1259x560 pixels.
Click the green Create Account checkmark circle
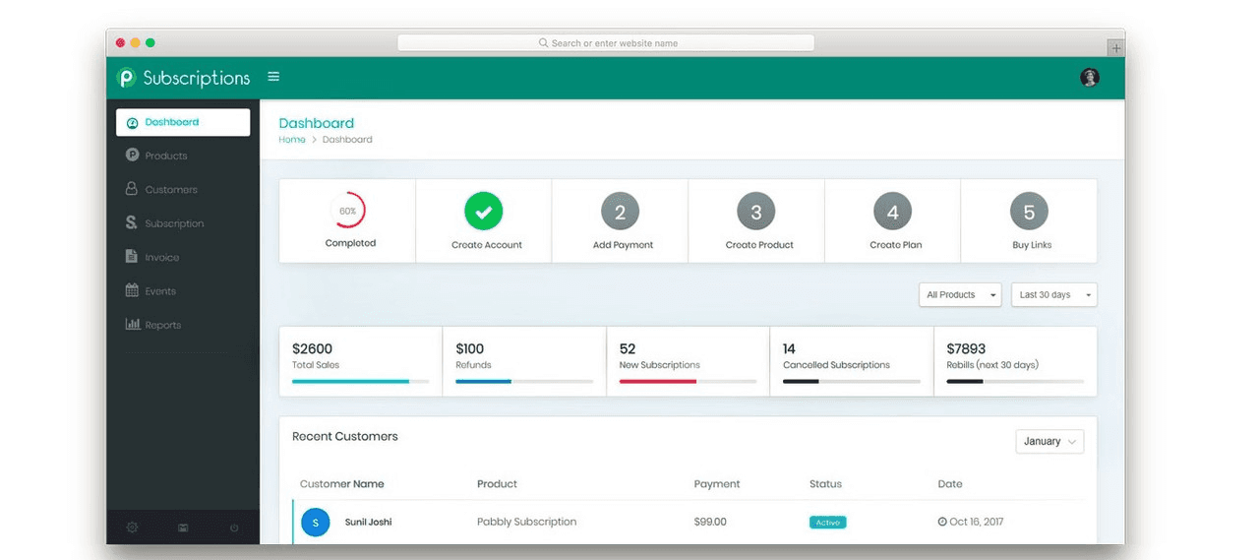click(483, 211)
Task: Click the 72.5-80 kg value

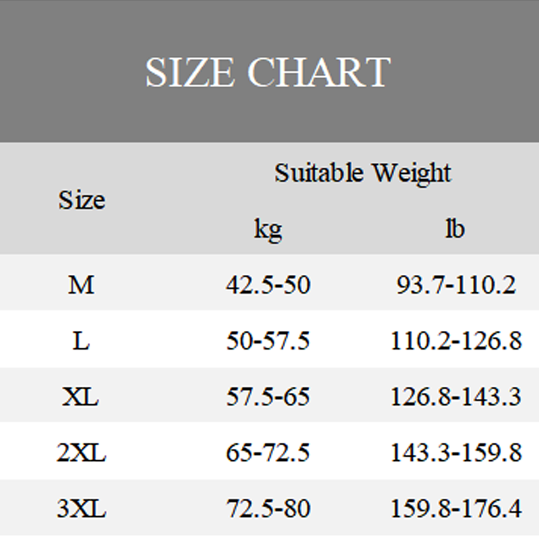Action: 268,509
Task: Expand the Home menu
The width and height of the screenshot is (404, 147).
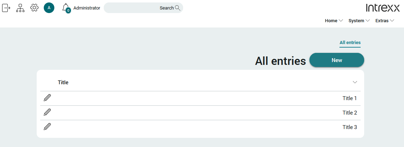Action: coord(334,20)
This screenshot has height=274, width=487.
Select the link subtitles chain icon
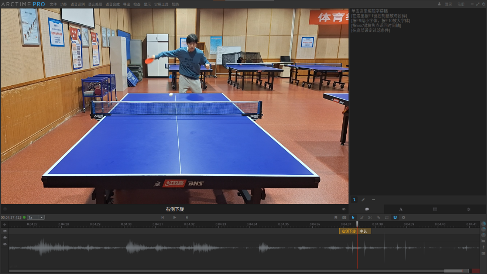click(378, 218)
###
**Instructions for the task:**
Where the line containing "Task: Expand the Home menu" appears above, start there and set down each line exactly through the last line of the data; leave out every picture.

**The answer:**
Task: Expand the Home menu
The width and height of the screenshot is (404, 147).
Action: coord(334,20)
This screenshot has height=274, width=487.
Select the link subtitles chain icon
click(378, 218)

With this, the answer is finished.